= INPUT MATERIAL =
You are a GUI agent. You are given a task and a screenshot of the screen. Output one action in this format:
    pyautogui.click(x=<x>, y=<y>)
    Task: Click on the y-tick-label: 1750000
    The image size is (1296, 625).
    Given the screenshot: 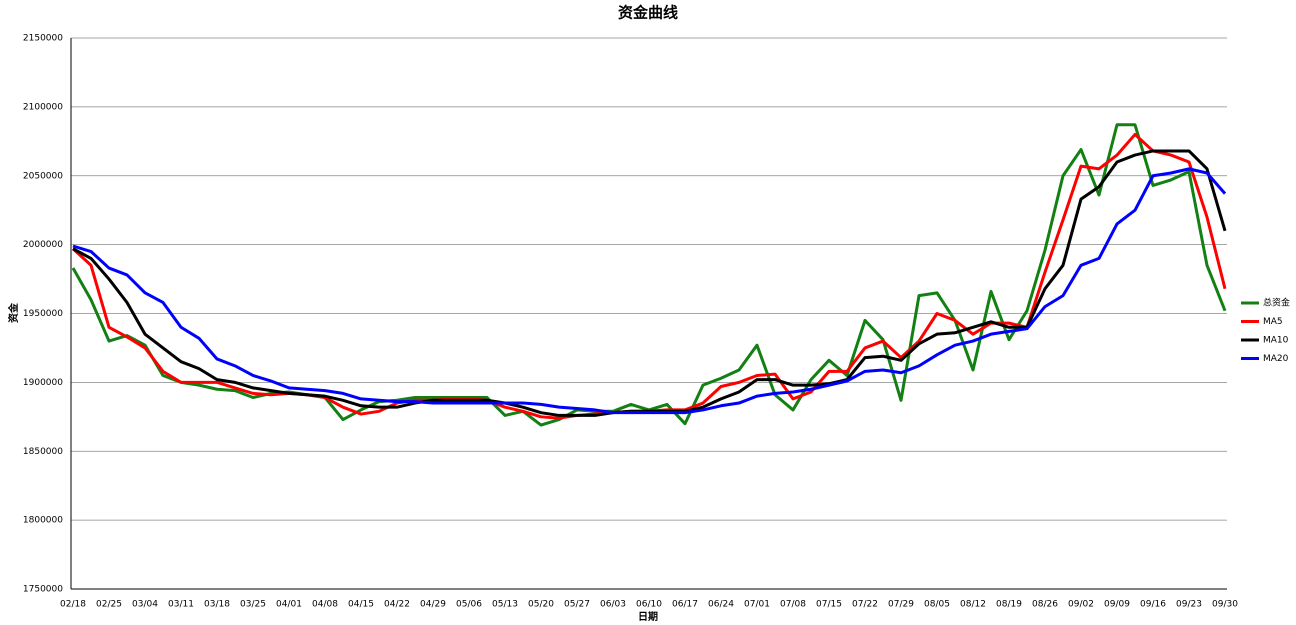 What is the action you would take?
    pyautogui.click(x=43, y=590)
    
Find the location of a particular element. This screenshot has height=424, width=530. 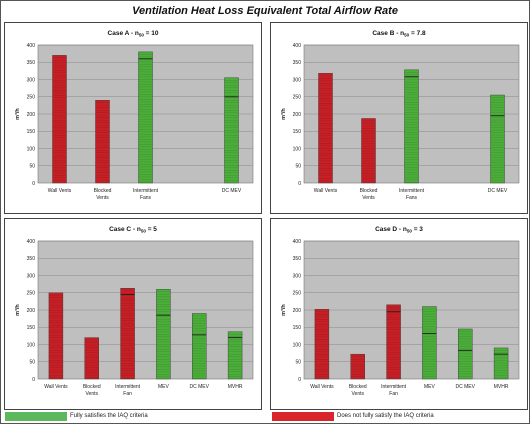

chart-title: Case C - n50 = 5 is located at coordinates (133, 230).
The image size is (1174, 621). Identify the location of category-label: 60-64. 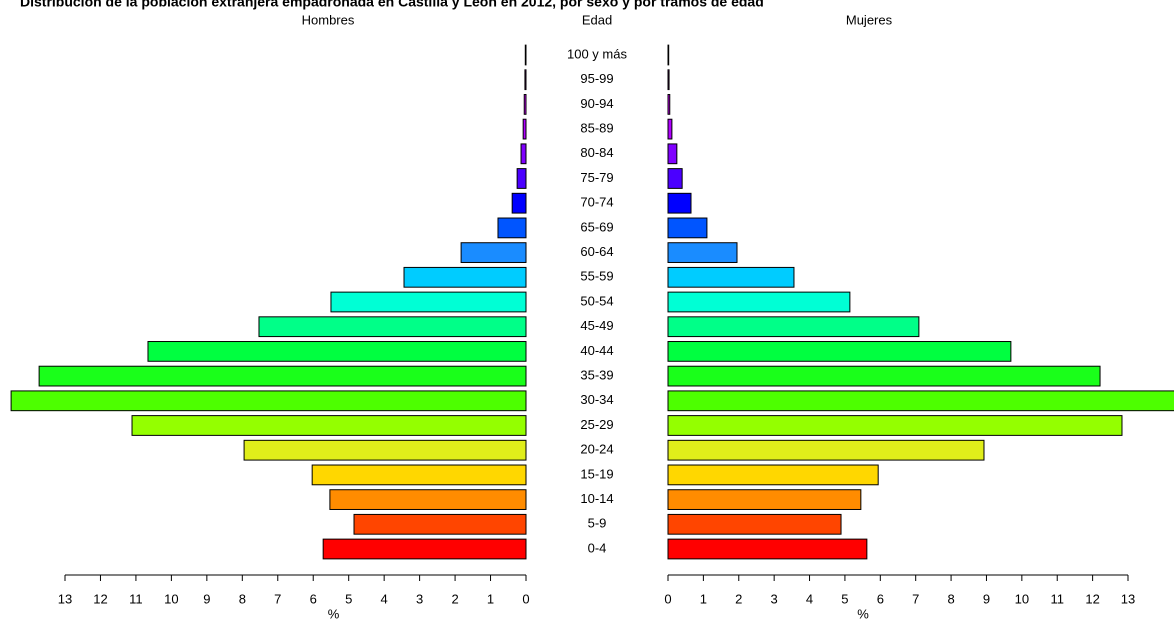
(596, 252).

= ASSIGNED TASK =
Replace "location" with "position" in the lines of the material starting at the line containing "Find the location" and ending at the end of the material, and give back only those lines with nothing else changed. Leave out the pictures.

= YOUR RESPONSE =
Find the position of a particular element. This screenshot has height=424, width=530. 

chart-title: Case C - n50 = 5 is located at coordinates (133, 230).
The image size is (1174, 621). Identify the position of category-label: 60-64. 
(596, 252).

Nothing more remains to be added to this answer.